Thanks Jim, the enclosure I ordered has about 9.5 inches of depth with the door. I need 8.5 inches to clear the VFD but 1 inch of that is the stupid cord that attaches to the front of the VFD out to the remote VFD control. Its 20x20x8 enclosure so plenty of air space and I plan to install a fan in the enclosure.

A schematic would be fantastic. So I'm thinking momentary power on button, latching relay/contactor, E-Stop button in front of the VFD. This VFD if it has power the fan is always ON. I'll need some method of turning the power off vs pulling the cord out of the wall or turning the breaker off. Breakers are not really meant to be on/off switches.

Update: So the motor draws only 7.2 amps but the amp hog VFD requires 26.4 amps single phase input dang!
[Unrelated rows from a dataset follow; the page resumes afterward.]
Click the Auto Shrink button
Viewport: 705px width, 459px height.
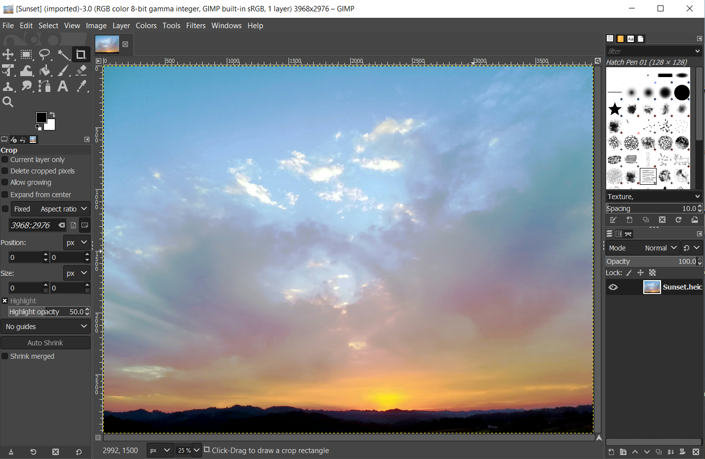pyautogui.click(x=45, y=343)
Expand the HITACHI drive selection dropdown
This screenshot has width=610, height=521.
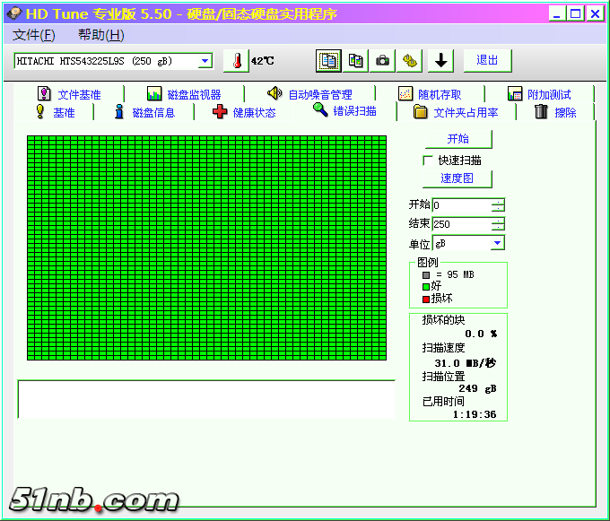pyautogui.click(x=205, y=61)
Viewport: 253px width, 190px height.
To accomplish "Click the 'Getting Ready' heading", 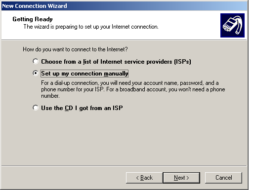I will (33, 19).
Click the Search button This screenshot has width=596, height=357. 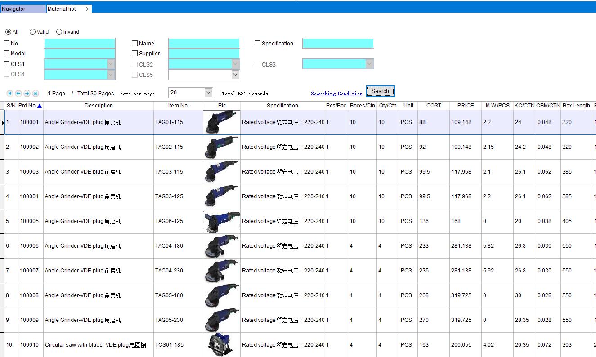pos(380,91)
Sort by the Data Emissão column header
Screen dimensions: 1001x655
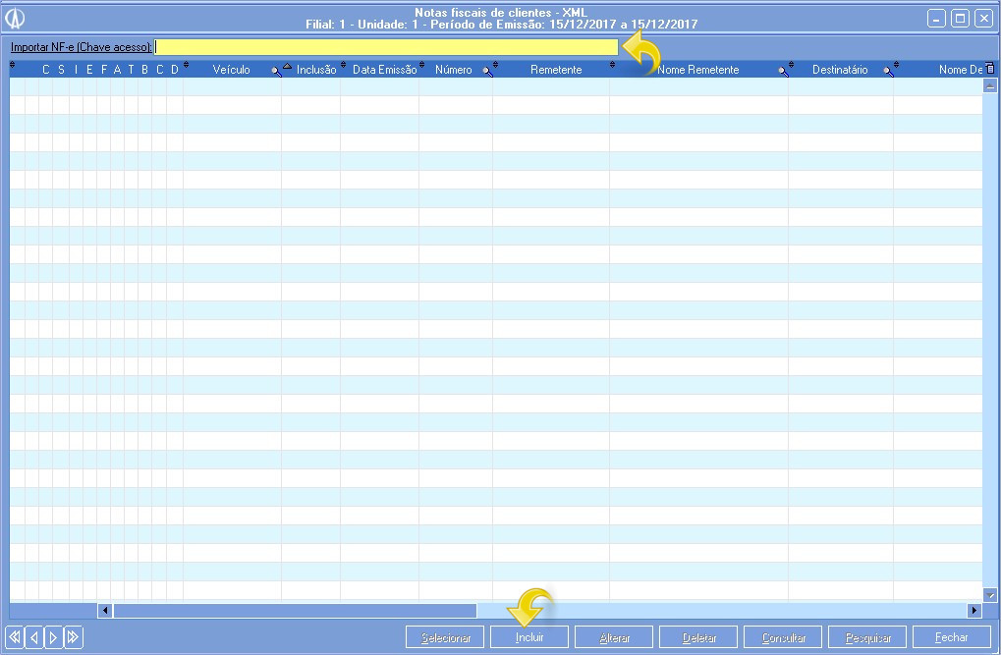[384, 70]
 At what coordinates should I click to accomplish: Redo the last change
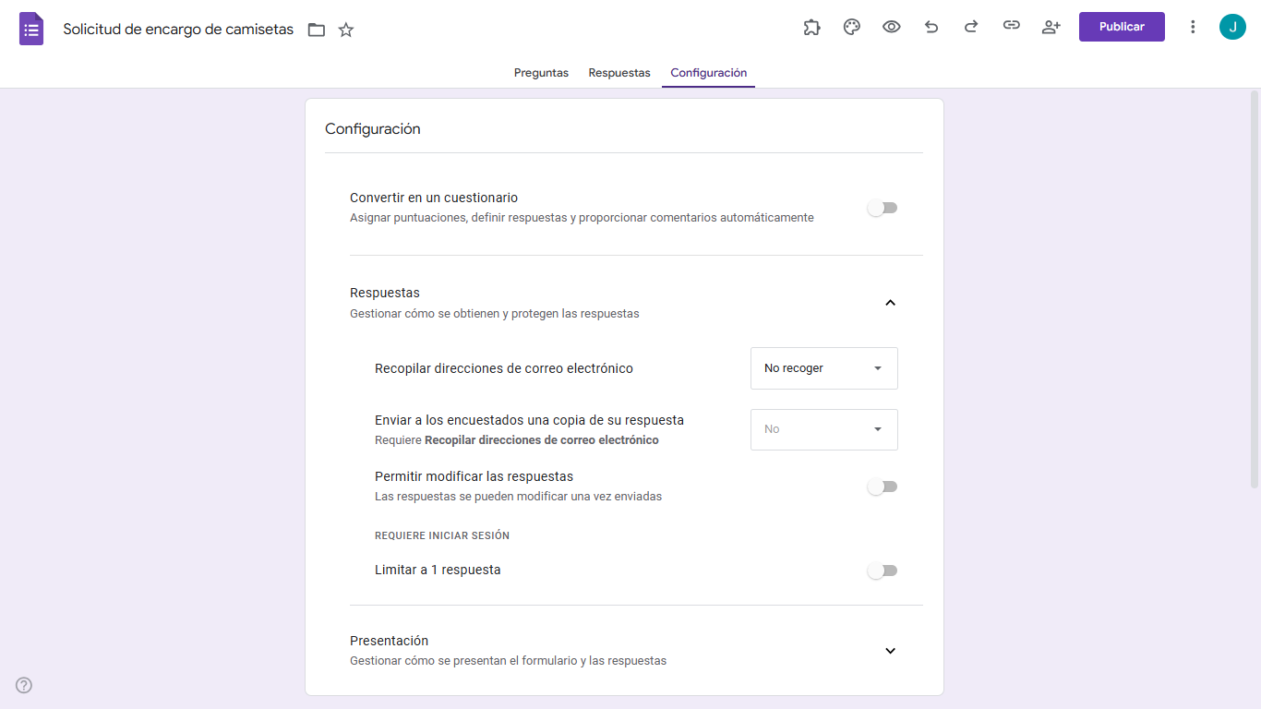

Fortunately I already have a 30 amp twist lock outlet wired to my service panel, 10 gauge romex, about a 4 foot run. My power cord from there to the machine is also heavy duty 10 gauge so I'm all set on this and no need for another breaker at the machine. My garage shop is such that no machine other than the lathe has a permanent location, I wheel them out into the middle when in use and wheel them off to the side out of my way when finished.


----------



## coolidge (Mar 28, 2015)

JimDawson said:


> Of course, you never have a contactor between the motor and VFD.  VFDs don't like to be disconnected from the motor.



Hmmm but isn't that what the Forward/Reverse switch is doing? Its a 3 position switch, forward, stop, reverse. I'm fine with no contactor there I'm just curious.


----------



## atunguyd (Mar 28, 2015)

coolidge said:


> Hmmm but isn't that what the Forward/Reverse switch is doing? Its a 3 position switch, forward, stop, reverse. I'm fine with no contactor there I'm just curious.


No your fwd rev switch should be connected to the controls of the vfd.  They are low voltage low current signals so a cheap small switch will do. 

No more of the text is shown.